TRY IT » Each of the entries below is to be written out exactly, and the images skipped.

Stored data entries
:::::

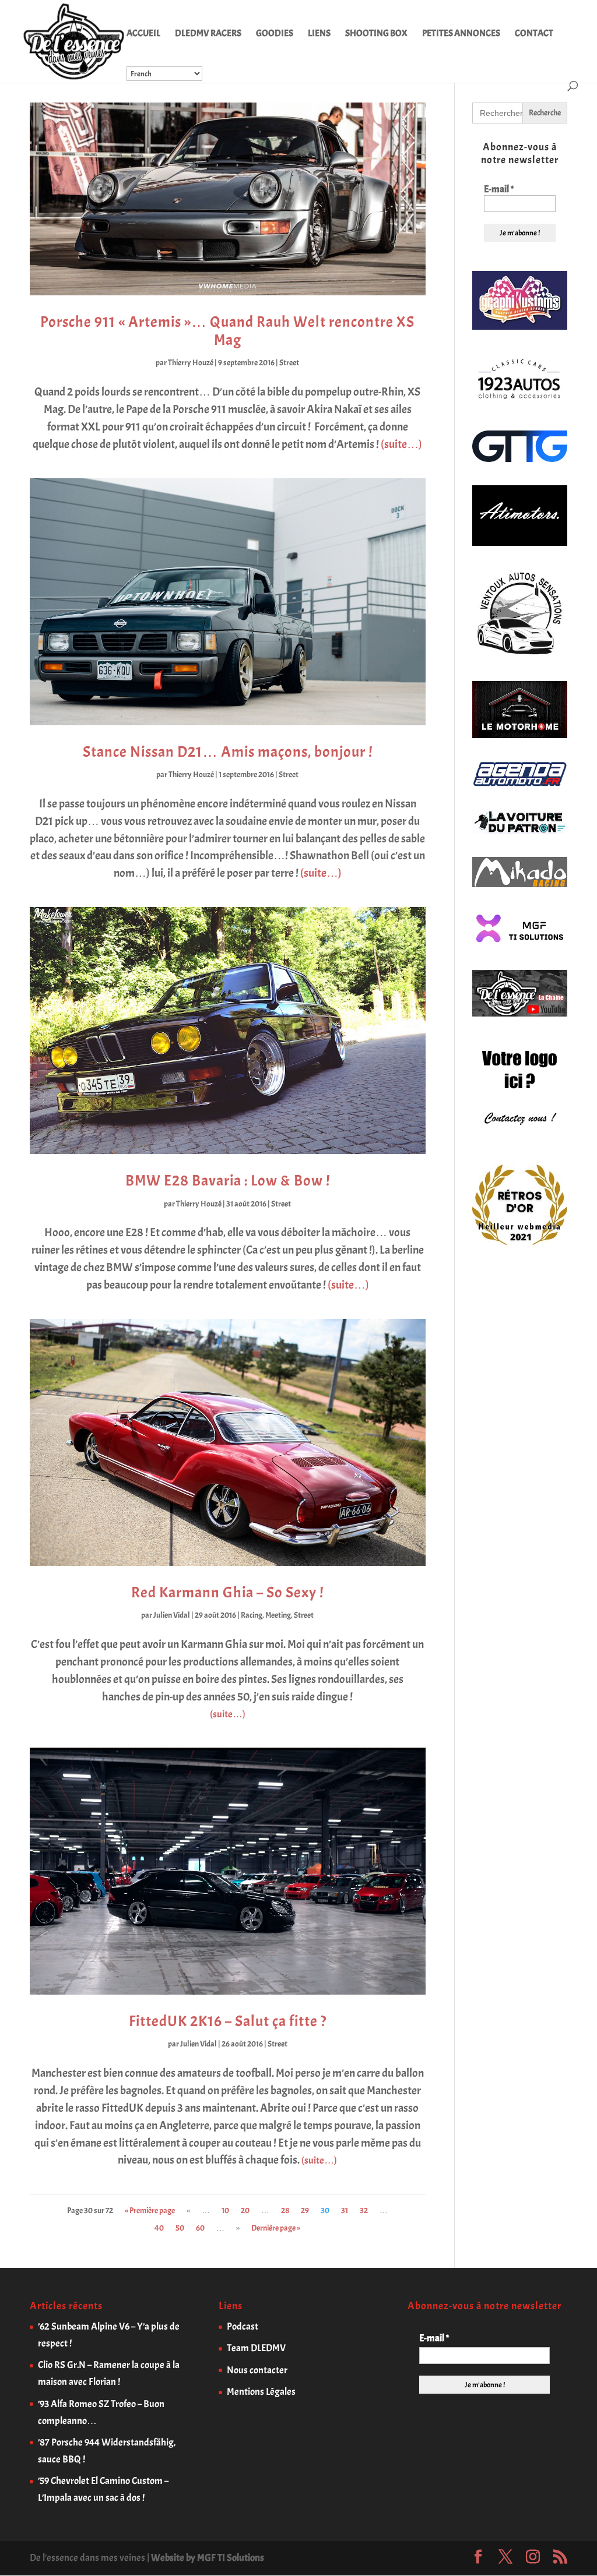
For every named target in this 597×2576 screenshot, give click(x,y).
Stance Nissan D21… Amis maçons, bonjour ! (228, 751)
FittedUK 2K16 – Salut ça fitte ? (227, 2021)
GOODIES (274, 34)
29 (305, 2210)
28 (285, 2210)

:::::

OUTPUT BELOW »
For every named target in this 597×2576 screenshot, give click(x,y).
Stance Nissan D21… Amis maçons, bonjour ! (228, 751)
FittedUK 2K16 – Salut ça fitte ? (227, 2021)
GOODIES (274, 34)
29 (305, 2210)
28 (285, 2210)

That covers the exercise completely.